The recent mix of customers spans the world and numerous industries. In short, it's a highly diversified business with its top 5 customers accounting for 15.5% of 9M2020 revenue. 

ASMPT’s diverse customer base is a key differentiator, as this means it is not overly dependent on the fortunes of one or two key customers.

Its customers include the world’s leading telecommunication and Information Technology providers and major camera module makers.   


Stock price 

HK$95

52-week range

HK$66.5 – 120

Market cap

HK$39.7 b

PE (ttm)

48

Dividend yield 

1.54%

1-year return

-5.5%

Shares outstanding

408.9 m

Source: Bloomberg

The 9M2020 financials, briefly.

• Revenue: HK$11.97 billion (+4.7% y-o-y).


• Net profit: HK$624.7 million (+56.0% y-o-y). 

Check out lots of details in this Powerpoint presentation here.


Curiously, despite being founded in HK and listed there and headquartered there for many years, ASM shifted its HQ to Singapore in 2011.

As a growing global company operating across three continents and more than 30 countries, it saw value in Singapore’s excellent business environment, ample and cosmopolitan talent pool and strategic location for the future.  


In Singapore, it operates two plants in Yishun, with a headcount of 1,400 approximately, representing over 9% of the total group headcount, including R&D teams.

The company’s largest R&D team continues to be in Hong Kong, where it works out of spanking new premises at Gateway in Tsing Yi that were unveiled in 2019. Its HK R&D Centre comprises about 30% of the company’s total R&D headcount, the largest among ASMPT’s eleven R&D centres globally.


OK, time for an idea of how some analysts view ASM's stock, including the risk factors: 

JP Morgan (report dated 21 Oct 2020)
Near-term outlook better-than-expected; Upgrade to Neutral

We are closing our UW call and upgrading ASMPT to Neutral.

We expect 2H20 to be better-than-feared with no meaningful equipment order delay or cancellation even post Huawei restrictions, thanks to the backfill orders from other leading OEMs.

The recovery in auto and overseas demand also strengthened willingness for near-term capex expansion in non-China OSATs/IDMs.

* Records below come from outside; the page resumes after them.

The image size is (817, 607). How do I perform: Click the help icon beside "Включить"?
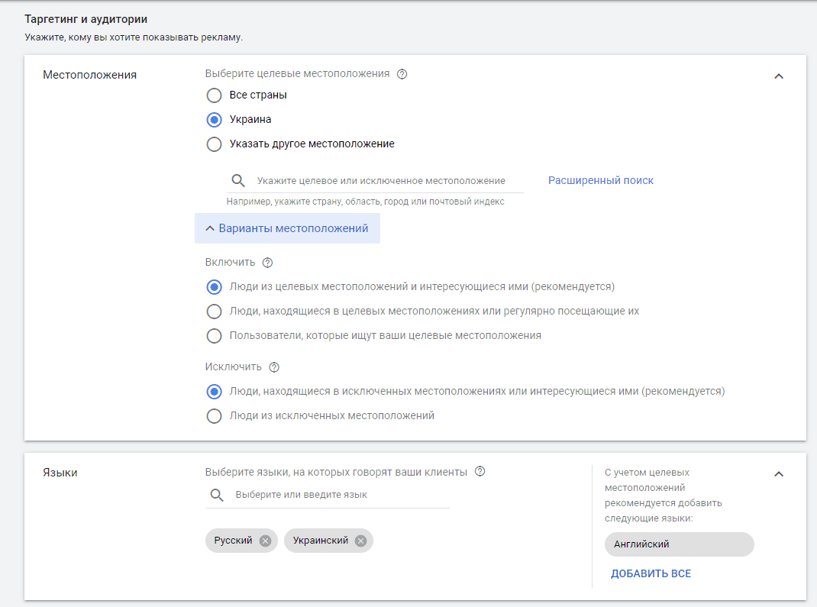click(266, 262)
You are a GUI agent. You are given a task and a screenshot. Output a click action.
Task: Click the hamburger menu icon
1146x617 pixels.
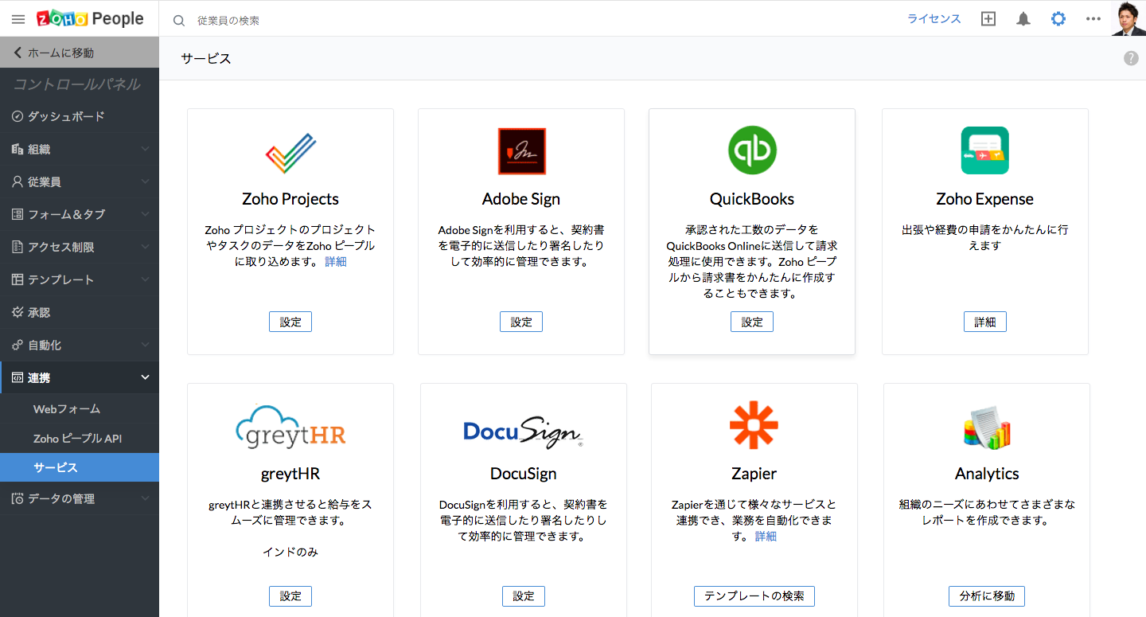tap(18, 19)
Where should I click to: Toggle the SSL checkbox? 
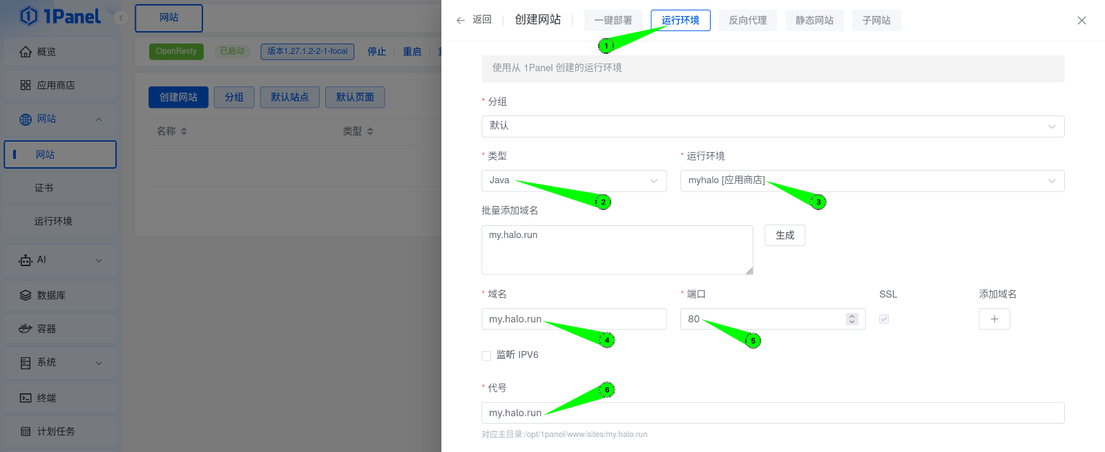[884, 319]
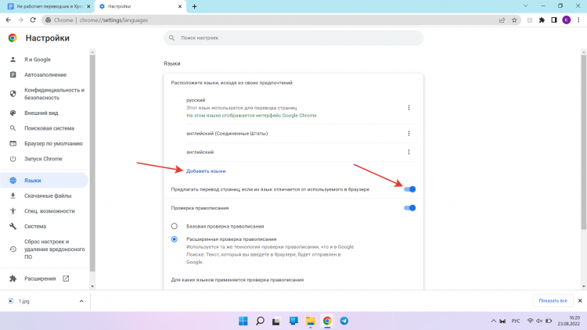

Traditional LED is seeing some recovery as well.

However, CIS momentum is likely to stay muted, while China localization investment may also see a near-term pause. Therefore, we see limited further downside and upgrade the stock to Neutral with a Dec-21 PT of HK$95.

BoA Global Research (report dated 29 Oct 2020)

Reiterate Buy with PO of HK$115 and 3.6x target P/B

We reiterate Buy on ASM Pacific Tech (ASMPT), which is one of the largest semis equipment suppliers in Asia.

We believe earnings turnaround will be more meaningful in 2021 on the back of new tech deployment (5G, CIS, micro/mini-LED, SiP, WLP, etc) among various customers (OEMs, chipmakers, etc).

In our view, 2H earnings are still in the mid-cycle level but have exited trough (2019 and 1Q20) on the back of China business (nearly 50% of total sales vs almost nil for US).

We reiterate our PO of HK$115, which is derived from 3.6x fair P/B (unchanged) based on 2021-22E BPS
slightly higher than historical average multiple due to the growth theme.

Morgan Stanley (report dated 29 Oct 2020)

Stay EW, but outlook is constructive: The company guided 4Q revenue to be US$530-590mn (-4% to +7% Q/Q, +2% at midpoint), of which the guidance midpoint is 8% better than our estimates and 7% better than Street consensus.

The 3Q B/B (book-to-bill) ratio was 1.06 (vs. 0.85 in 2Q) – the second-highest 3Q number historically. ASM Pacific's share price is correlated with the B/B ratio. While poor 3Q EPS could be a drag on the stock price in the coming days, we would look to turn more constructive should the B/B ratio remain above 1.

That said, for bookings to grow further in 4Q, an automotive and industrial demand recovery is a must.